Business asks the authorities for help in solving trade problems in the foreign market

Business asks the authorities for help in solving trade problems in the foreign market

Russian business fears the tightening of secondary sanctions and asks the government to strengthen measures to support the presence of Russian companies in foreign markets, including “friendly” ones. Settlements with foreign counterparties continue to raise the most questions. Yesterday at the RSPP forum, representatives of large companies asked to create mechanisms to protect them from pressure on counterparties from the risks of secondary sanctions, including a new mechanism for making payments, and to solve emerging problems centrally. Entering new markets, however, is complicated not only by the risks of sanctions, but also by the specifics of such markets, which are often very closed.

Participants in the international forum within the framework of the Russian Business Week of the Russian Union of Industrialists and Entrepreneurs yesterday shared concerns about the conditions of presence in foreign markets in the context of the government’s discussion of a new strategy for foreign economic activity. It, according to the Minister of Economy Maxim Reshetnikov, “is undergoing final approvals” (and, according to Kommersant, will remain “closed”). According to Deputy Prime Minister Alexei Overchuk, access to foreign markets of the Russian Federation is needed for the sake of the competitiveness of Russian business, in order to “have a market whose size and purchasing power will be sufficient to create technologies.” This will be facilitated by the global trend of forming macro-regions in the form of various customs and trade unions, he added.

In the meantime, the importance of the EAEU for foreign economic activity is growing – this is indirectly evidenced by the more active removal of barriers in this market: according to the head of the Russian Union of Industrialists and Entrepreneurs, Alexander Shokhin, in two years, 15 barriers were eliminated, ten obstacles with signs of barriers, three restrictions, two exemptions, and also adopted a new classification of obstacles in the internal market – according to it, the union retains one barrier and 34 restrictions. To support union trade, the EAEU reinsurance company was launched (its budget will be 150 billion rubles, which will increase trade turnover within the union by $4 billion). Work is also underway to subsidize lending rates for union industrial cooperation projects – although the volume of subsidies for this year is only 1.7 billion rubles.

Maxim Reshetnikov said at the forum that the EU’s share in Russian trade has already decreased from 36% to 15%, while that of “friendly” countries has increased from 46% to 77%. While the volume of their common market for trade is estimated at 350 million people, the department expects to expand it to 700 million, the minister said – this requires new agreements on duty-free trade and a new network of investment protection agreements. They have already been concluded with 65 countries, agreements are being prepared with India, Saudi Arabia, Iraq, Oman, Congo, and the agreement with China will also be updated, Mr. Reshetnikov listed.

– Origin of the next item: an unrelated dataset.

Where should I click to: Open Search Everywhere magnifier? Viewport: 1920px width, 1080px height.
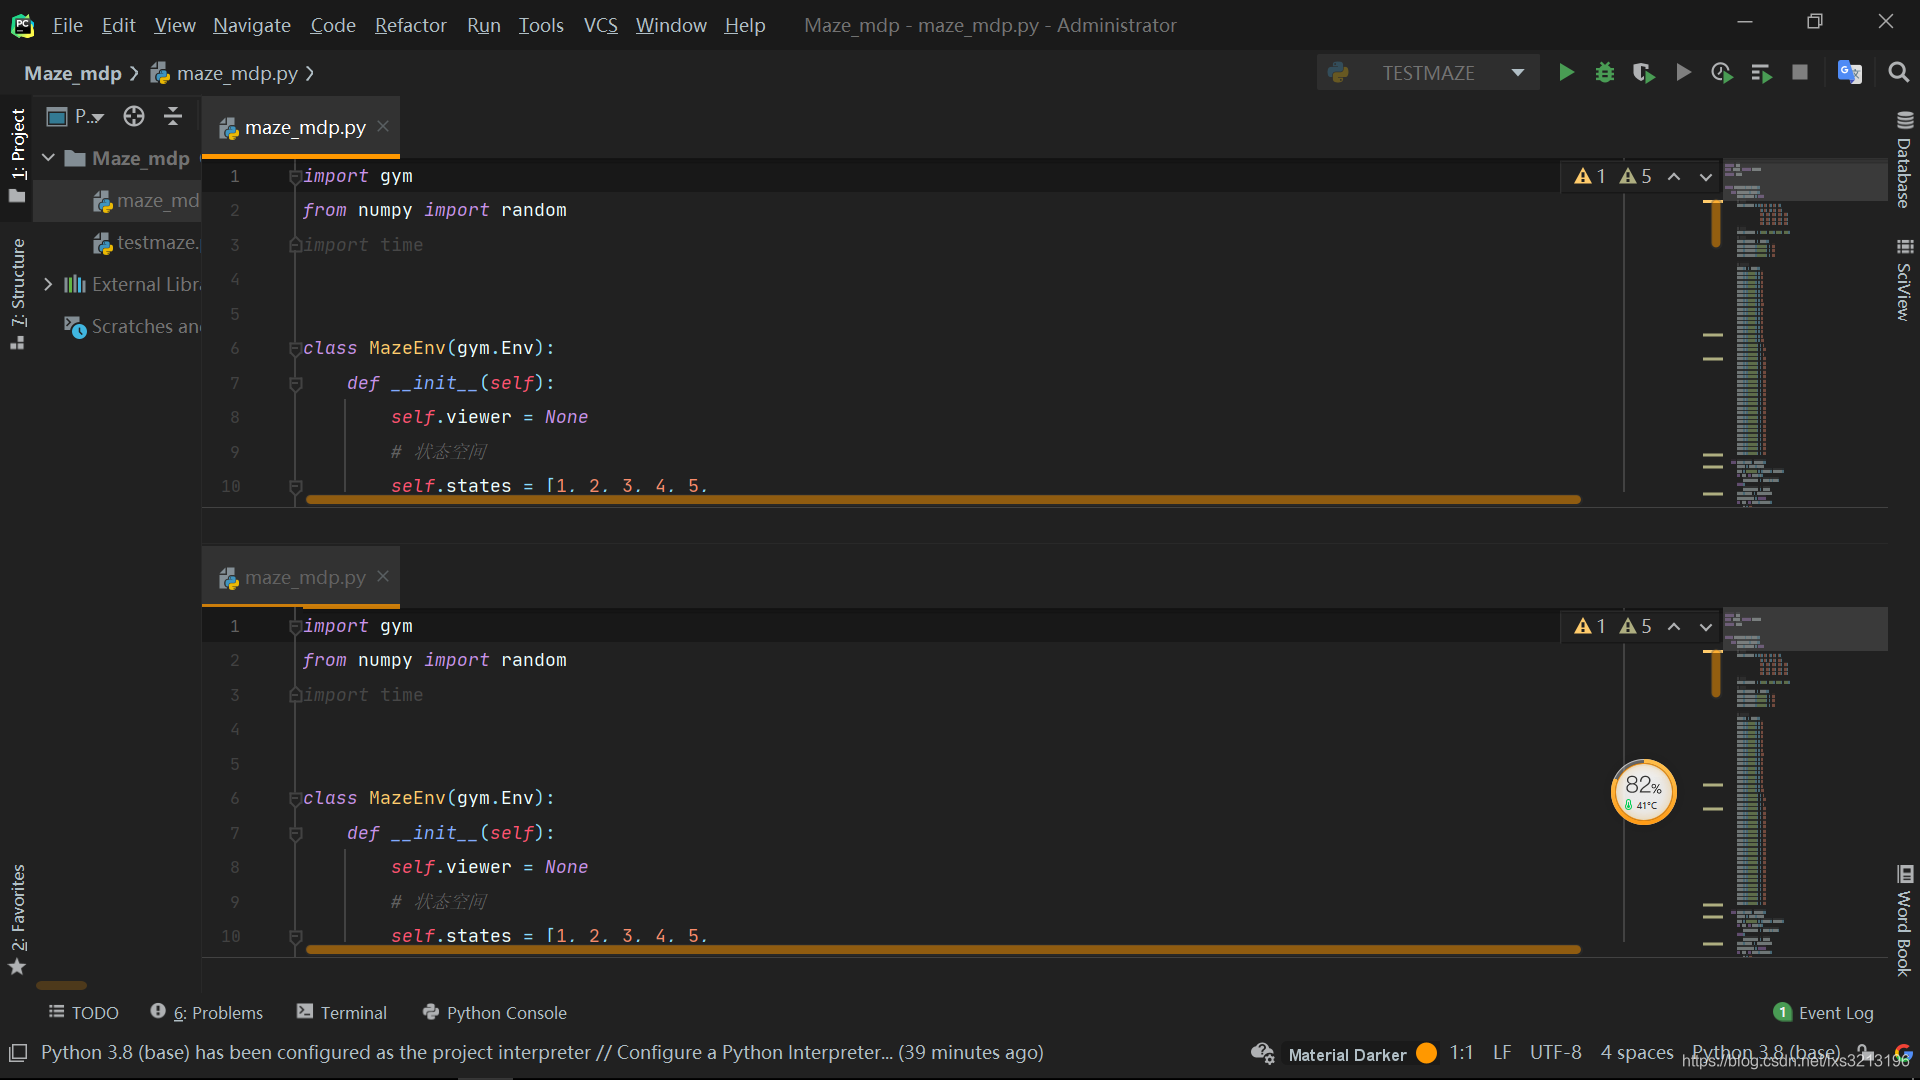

In addition, the department expects to develop an independent financial infrastructure, insurance and reinsurance (primarily transport services and port calls) and support for infrastructure projects of Russian companies abroad (these proposals are being discussed as part of the new strategy for the development of foreign trade activities, but require significant resources). There are many barriers in new markets, and in addition to sanctions, they require the creation of infrastructure – communications, trading, added EEC Trade Minister Andrei Slepnev.

Large businesses are still concerned about the issue of making payments – especially against the backdrop of reports of problems with payments in countries with which the Russian Federation has high trade turnover – Turkey and China (see Kommersant on January 17). We note that although the effects of increased secondary sanctions are difficult to detect in macrostatistics for 2023, and the growth of imports into the Russian Federation has been a concern for the Bank of Russia all year, in recent months, reports of counterparties refusing to work with Russian business are appearing more and more often. Companies are counting on the creation of a new mechanism for settlements, noted the head of Severstal, Alexey Mordashov, adding that business now also needs to protect the domestic market against the backdrop of “growing exports from new directions”: anti-dumping investigations still take too much time – on average one and a half of the year.

The head of the board of directors of the Renova Group of Companies, Viktor Vekselberg, said that if earlier the dialogue between business and the government was conducted under the slogan “just don’t bother us,” now it sounds like “you must help us.” He also proposed creating a single center to solve payment problems. “We need a change in the format of work; we do not have a free financial market,” he noted. Companies also face informal barriers, including when supplying Russian software; when exporting non-commodity products, China turns out to be the main competitor. “When promoting, the issue of financial instruments – subventions, subsidies, etc. – is extremely important; current measures to support exports are undercapitalized,” complained Viktor Vekselberg.

The risks of secondary sanctions also affect the exchange of customs information, added the head of the Federal Customs Service Ruslan Davydov – it is used to extend sanctions to partners of Russian companies. At the same time, in order to adapt to more stringent external conditions, in the last two years business received significant customs benefits: in 2022 their volume amounted to 1.1 trillion rubles, in 2023 – 550 billion rubles. (with import duties collected at 6.7 trillion rubles), for 2024 the collection plan has been increased by 1 trillion rubles – but the service will not collect these funds “through repressive methods,” Mr. Davydov promised.